Veränderungen im Detail, die gibt es trotzdem, wozu vor allem die nun bunten, pastellfarbigen Quader überall an der Fassade zählen. Die hatte zuvor, so Knauß, bei den verputzten West-, Nord- und Ostseiten einen "monochrom grauen Anstrich", den es aber erst seit den Dreißigerjahren gab. Und mit der Sanierung sei nun die ursprüngliche, am Untersberger Marmor der südlichen Hauptfassade orientierte Farbigkeit "wiedererstanden". Auch bei der Eingangstreppe habe man sich an der "alten Lösung orientiert" und die erst später hinzugefügte Freitreppe durch eine engere, durch zwei Geländer hervorgehobene Treppe ersetzt. Auch das sei, so Florian Knauß, ein "ästhetisch richtiger Rückschritt".

Im Innenhof an der Fassade lassen sich noch Kriegsschäden entdecken

Über der Treppe, oben am Giebel wurden einige der kleinen, von unten kaum sichtbaren, vormals zerstörten Löwenköpfe ersetzt. Am nördlichen "Königseingang" wurde eine Rampe für Rollstuhlfahrer geschaffen, zum Hof hin wurde ein Hub-Lift eingebaut. Es gibt große neue Sicherheitsfenster, durch die man - überhaupt erst seit Wiedemann - auf die im Hof neu gepflanzten Bäume und Rosen schauen kann. Und wer genau hinblickt, der kann etwa im Innenhof, oben an der Fassade, noch einige der Kriegsschäden entdecken. Diese "Spuren der Zeit" wurden, so Knauß, bewusst "sichtbar gelassen". Funktional wurde unterdessen alles - von der Elektrik bis zu den Schließfächern - auf den aktuellen Stand gebracht. Keine "Selbstverwirklichung" also, das wurde von allen Teilnehmern betont. Stattdessen ging es darum, den Geist, die "Wurzeln" des Gebäudes noch einmal neu hervorzuheben.

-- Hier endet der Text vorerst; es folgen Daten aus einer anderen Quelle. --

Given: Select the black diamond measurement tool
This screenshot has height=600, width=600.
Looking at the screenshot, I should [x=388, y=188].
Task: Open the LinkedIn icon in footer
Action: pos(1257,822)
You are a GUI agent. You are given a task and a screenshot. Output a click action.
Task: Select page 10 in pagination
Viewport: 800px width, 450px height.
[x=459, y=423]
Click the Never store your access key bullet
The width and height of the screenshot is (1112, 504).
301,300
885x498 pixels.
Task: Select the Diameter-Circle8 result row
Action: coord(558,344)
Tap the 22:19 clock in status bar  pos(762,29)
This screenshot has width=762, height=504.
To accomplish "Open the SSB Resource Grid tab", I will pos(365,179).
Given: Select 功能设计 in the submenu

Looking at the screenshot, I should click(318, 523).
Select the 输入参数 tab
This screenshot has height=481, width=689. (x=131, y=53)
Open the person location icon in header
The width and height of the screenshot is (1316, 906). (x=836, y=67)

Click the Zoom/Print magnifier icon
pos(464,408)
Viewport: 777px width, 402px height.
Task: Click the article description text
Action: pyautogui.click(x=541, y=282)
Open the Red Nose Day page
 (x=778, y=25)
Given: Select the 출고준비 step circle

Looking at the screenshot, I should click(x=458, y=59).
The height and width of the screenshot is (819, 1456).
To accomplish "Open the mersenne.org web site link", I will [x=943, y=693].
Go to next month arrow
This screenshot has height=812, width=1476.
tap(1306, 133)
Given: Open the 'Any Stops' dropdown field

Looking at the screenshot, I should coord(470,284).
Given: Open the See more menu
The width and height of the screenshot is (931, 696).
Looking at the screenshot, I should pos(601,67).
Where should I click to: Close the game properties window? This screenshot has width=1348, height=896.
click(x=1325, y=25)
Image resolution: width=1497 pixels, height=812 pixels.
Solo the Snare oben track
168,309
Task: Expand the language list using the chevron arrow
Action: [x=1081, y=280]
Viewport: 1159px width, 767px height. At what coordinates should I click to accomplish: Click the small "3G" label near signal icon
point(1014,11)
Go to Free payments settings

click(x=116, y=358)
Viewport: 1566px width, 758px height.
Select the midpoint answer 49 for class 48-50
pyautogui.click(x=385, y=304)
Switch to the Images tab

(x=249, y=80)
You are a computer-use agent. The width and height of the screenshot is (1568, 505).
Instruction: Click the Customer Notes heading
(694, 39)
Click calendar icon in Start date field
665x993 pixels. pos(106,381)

Was etwa der "Münchner König" von der Sanierung hält, das hätte man gerne erfahren. Aber er schwieg, so wie auch alle anderen wertvollen antiken Skulpturen, Büsten und Objekte, die bei alledem, das sollte man natürlich nicht vergessen, im Zentrum stehen. Und die durch die behutsame Sanierung noch einmal neu ins Bild rücken. Dafür wurde schon über die nächsten geplanten SZ-Kultursalon etwas verraten. Einer wird in einem ebenfalls bedeutenden Bau, und zwar der von Alfred Krupp gebauten Villa Hügel in Essen stattfinden - doch auch die Wege von dort führen nach Bayern. Der übernächste Salon ist dann wieder in München. Die neue BR-Intendantin, Katja Wildermuth, ist zu Gast, um über die Kulturarbeit der Landesrundfunkanstalt zu sprechen.